L’interview de Roberto Simona

Suite à la publication du portrait de Roberto Simona, nous vous proposons une interview au sujet de sa thèse « Une étude sociologique du processus de conversion en Suisse : du christianisme à l’islam et de l’islam au christianisme »

Cette interview fait suite à la chronique intitulée « La conversion, ce que Shalom Allah nous en dit » et s’inscrit dans une série de publications que vous propose Rhizome afin de mieux comprendre les dynamiques et enjeux des conversions. A retrouver dans le fil d’actualité du site Internet et des réseaux sociaux.

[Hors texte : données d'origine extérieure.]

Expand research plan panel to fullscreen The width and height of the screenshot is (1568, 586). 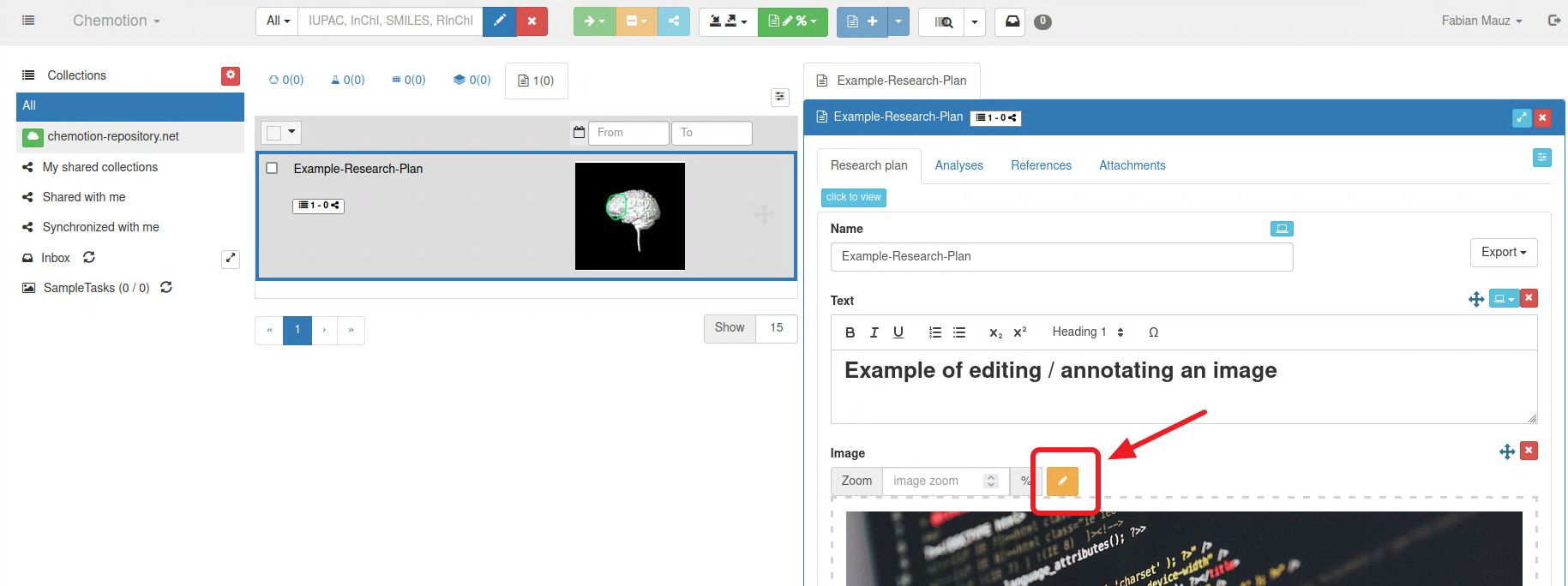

Vous êtes notamment spécialiste des minorités chrétiennes en pays musulmans et avez œuvré plusieurs années pour des organisations humanitaires. Pourquoi s’être intéressé à ce thème spécifique des conversions religieuses en Suisse ?

Tout d’abord, je me suis intéressé à la question de la liberté au sein de deux contextes : les pays de l’ancienne Union soviétique, et les pays à majorité musulmane. Le thème de la conversion a ensuite découlé de mes recherches sur le concept de liberté. D’une part, la conversion est intimement liée à ce concept, en tant que droit figurant dans l’article 18 de la Déclaration des droits humains. D’autre part, lorsque j’ai commencé à me focaliser sur les questions religieuses il y a une quinzaine d’année, se dessinait une tendance en Europe à présenter l’islam comme une religion dangereuse et fermée, alors que les convertis au christianisme étaient toujours considérés comme des « héros ». J’ai donc décidé d’investiguer en parallèle les parcours de conversion à ces deux religions. A ce sujet, je ferai déjà une distinction importante : on ne se convertit pas à une religion, on y adhère. En effet, la conversion se fait selon moi au niveau spirituel, c’est-à-dire envers Dieu. Quant au fait d’adhérer à une religion, cela suppose de respecter certaines règles ; à voir ensuite lesquelles on décide d’appliquer ou non car il y a de multiples manières de se rapporter à une religion et donc d’y adhérer. Cet élément est explicite dans ma thèse, dans laquelle je me suis concentré à analyser les parcours de personnes ayant adhéré à une autre religion que leur religion d’origine.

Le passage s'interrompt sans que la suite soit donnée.